Net Neutrality no longer exists. On December 14th, 2017 the F.C.C. (Federal Communications Commission) repealed the Net Neutrality which regulated internet service providers to ensure equality between all internet services. In effect, this means that the agency no longer puts restrictions on internet service providers, which gives those providers the ability to charge more to certain internet based companies. This can create a trickle down effect to corporations and ultimately consumers. The question is whether or not this could be a problem for the average consumer. The answer is not so simple.
It absolutely could be problematic, but there is no proof of it being an issue. The resolution is some good old fashioned capitalism. It’s good to be informed on how this this can affect you. There seems to be lots of speculation about the consequences of repealing the bill, but it’s important to know what Net Neutrality actually did.
What Net Neutrality is
Net Neutrality was introduced during the Obama administration. The principle is that Internet service providers treat all data on the Internet the same, and not discriminate or charge differently by user, content, website, platform, application, type of attached equipment, or method of communication. This is a good thing for small businesses and consumers or at least it appears to protect everyone’s best interests.
A company like Netflix, for example, grosses a lot of money for their internet service provider. Hypothetically, this could cause a provider to favor Netflix by giving more bandwidth to consumers while they stream Netflix. This has the potential to make it slower for other companies that use the same provider. There are other negative implications such as a higher cost to startup companies. There are only a handful of internet service providers in the entire country, making it a some-what “monopoly” between the giants.
What was repealed
The ground rules for the bill provided that broadband service was considered a utility under Title II of the Communications Act, which gave the F.C.C. control over internet providers. It banned any of the following:
Paid Prioritization: Internet service providers could not create an internet fast lane for companies and consumers who pay premiums, and a slow lane for those who don’t.
Blocking: Internet service providers could not discriminate against any lawful content by blocking websites or apps.
Throttling: Internet service providers could not slow the transmission of data based on the nature of the content, as long as it is legal.
What it all means
Without the F.C.C. these changes could potentially have huge negative impacts to the average consumer and small businesses. If there are only negative consequences, then why was the Net Neutrality repealed?

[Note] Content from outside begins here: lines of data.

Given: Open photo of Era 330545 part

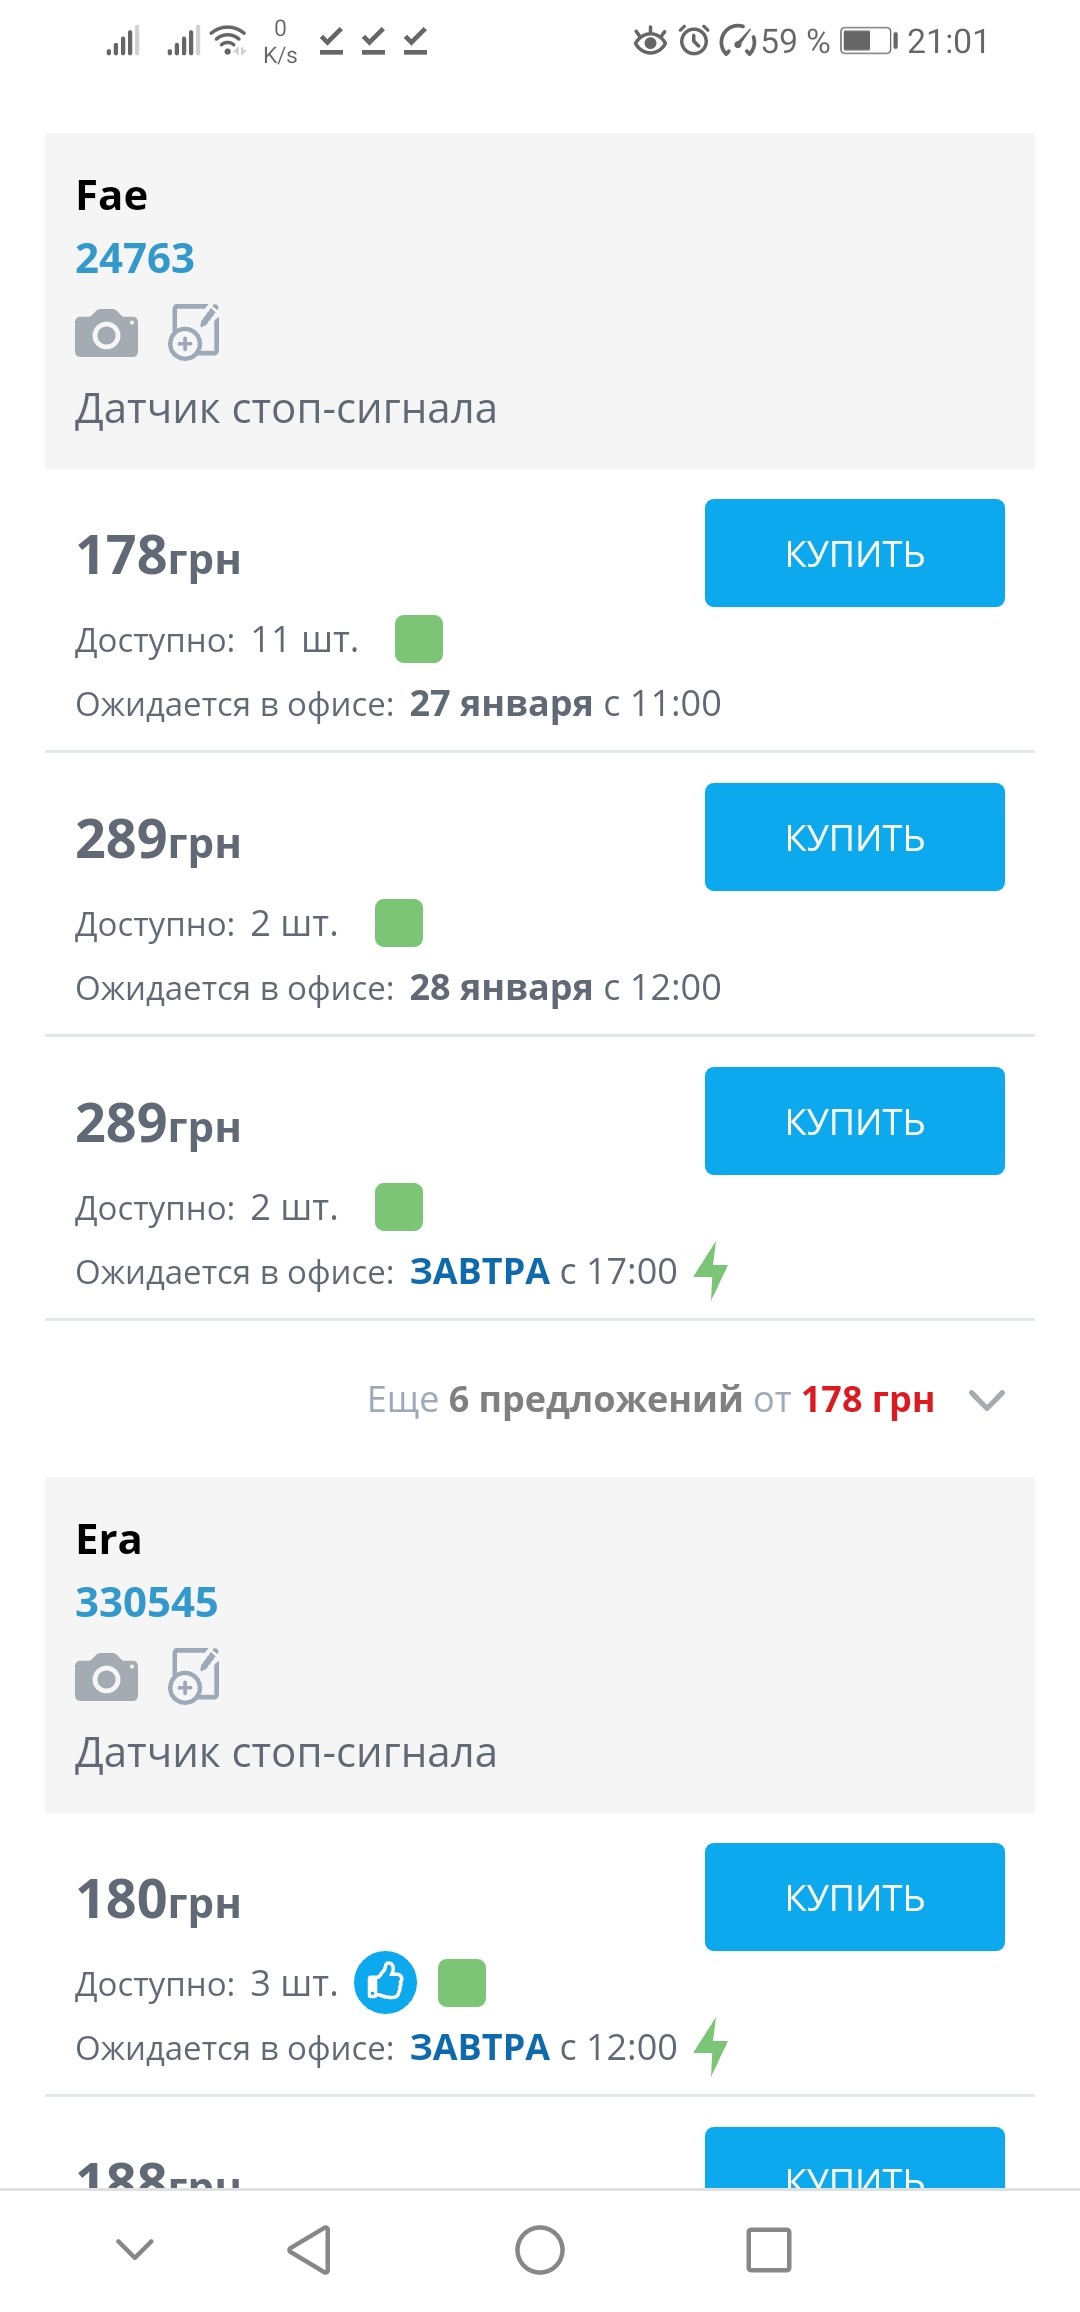Looking at the screenshot, I should 106,1677.
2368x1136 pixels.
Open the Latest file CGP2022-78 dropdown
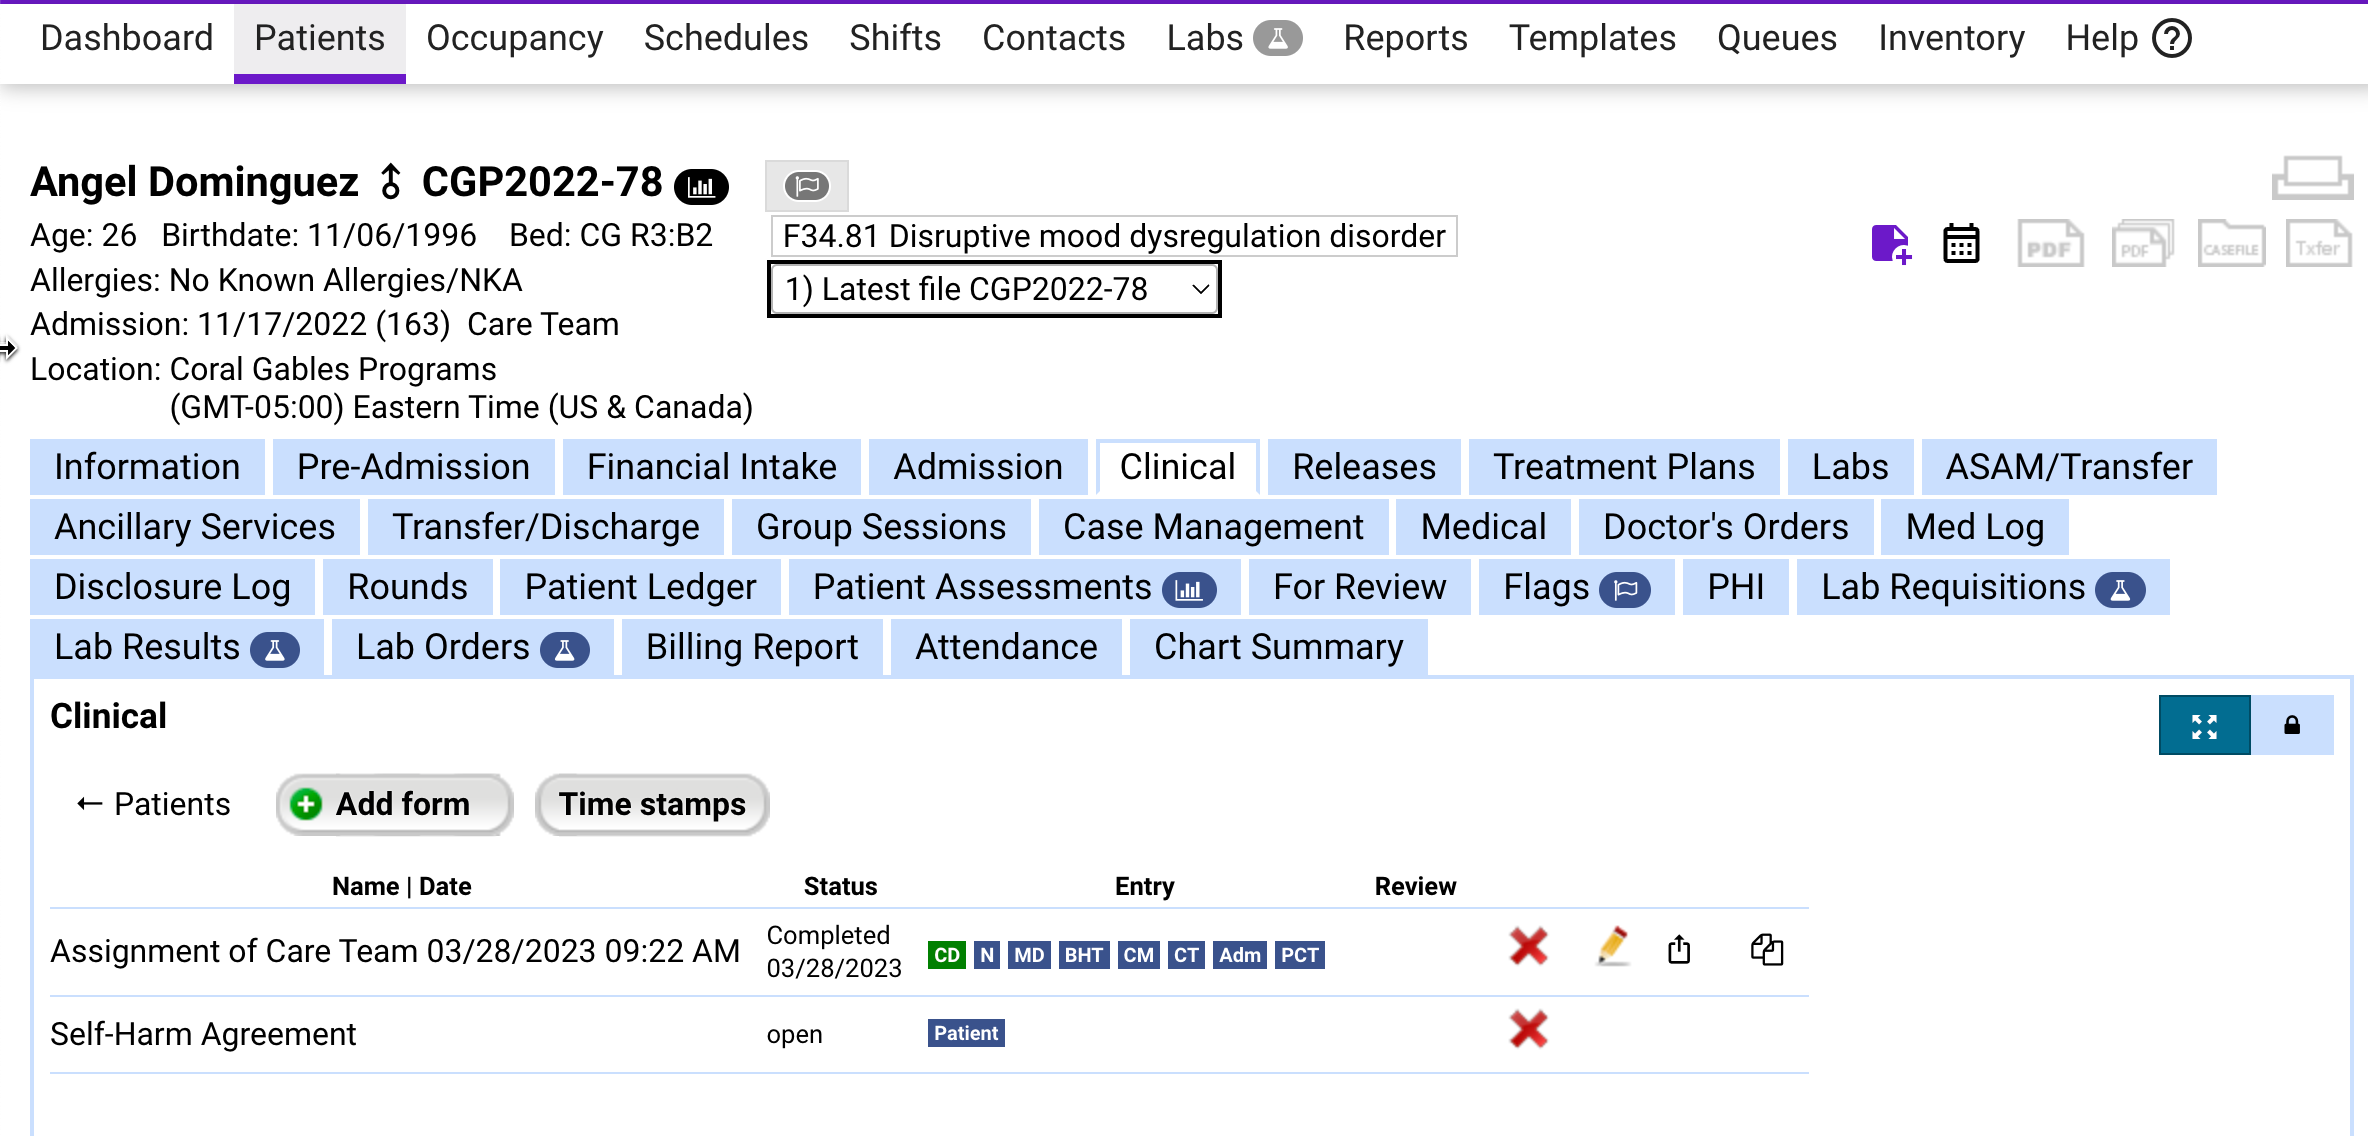[993, 289]
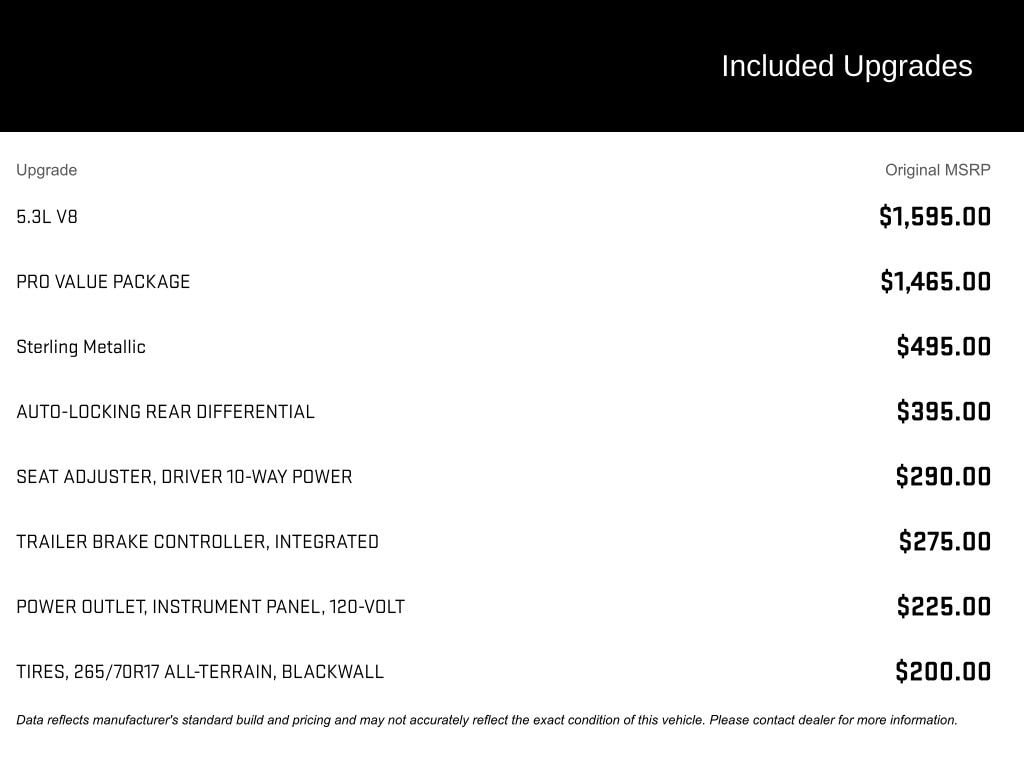Select the PRO VALUE PACKAGE entry

[103, 282]
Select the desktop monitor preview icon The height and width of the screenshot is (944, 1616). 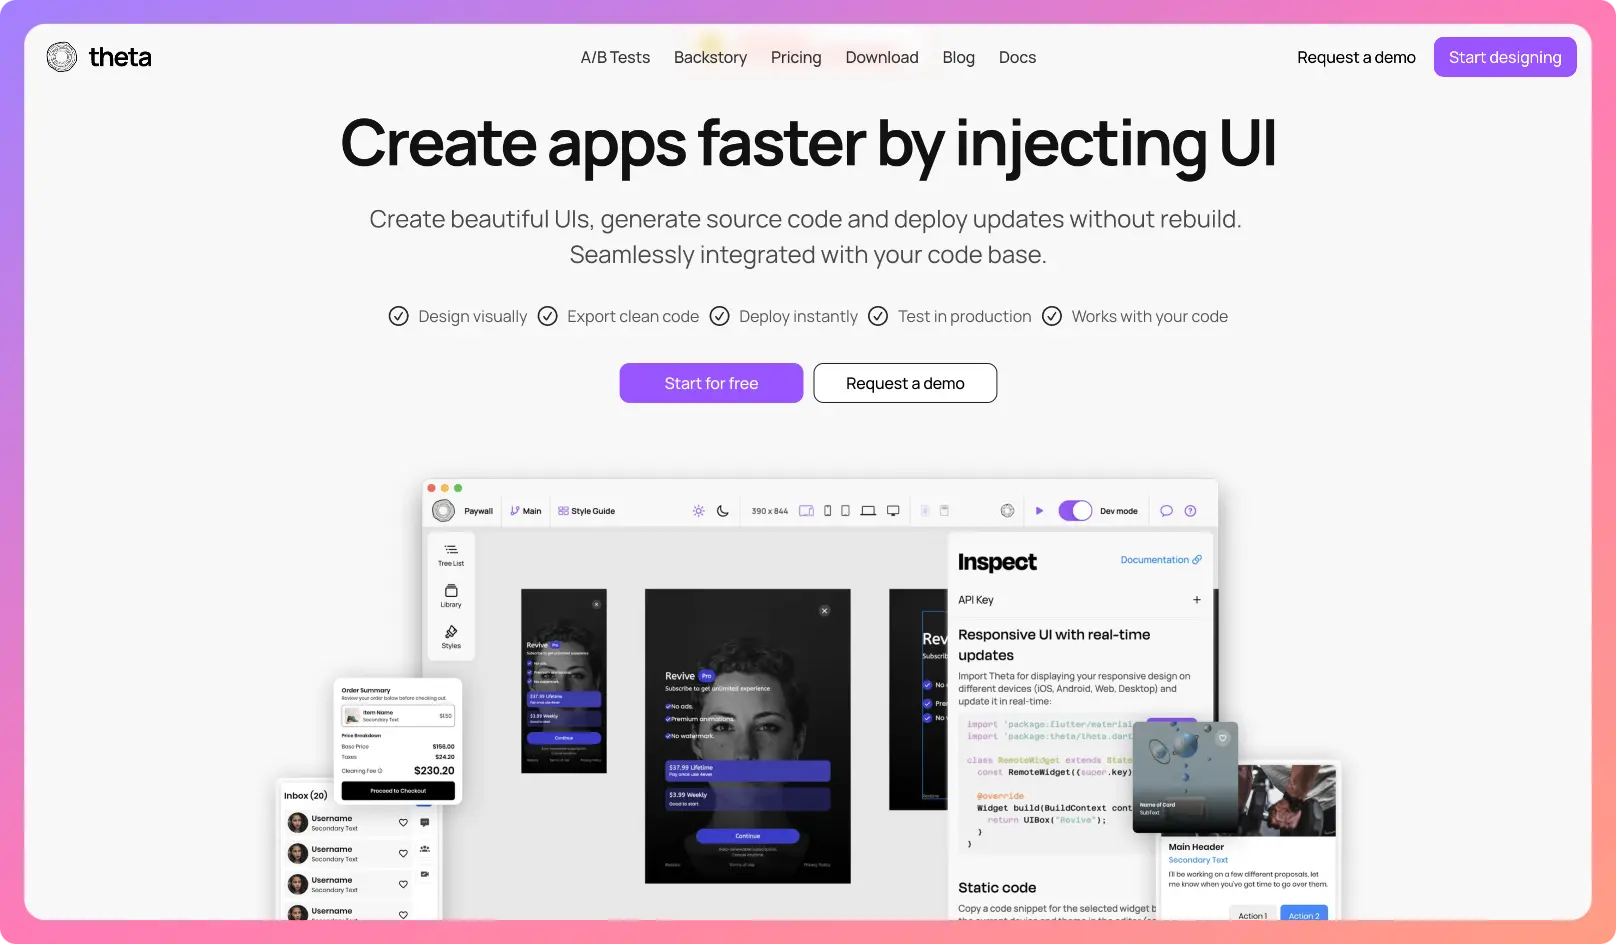pos(893,511)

Now providers have flexibility to offer different plans such as offering more zero-rated deals. This will allow companies to give away content for free without it counting against a customer’s monthly data cap. Another potential business model would let a broadband provider give priority to a medical application or to services like those enabling self-driving cars. Besides, now consumers actually have a voice for what services that they want more of and what services they don’t. For now, the only real way to discover the true implications of this is time.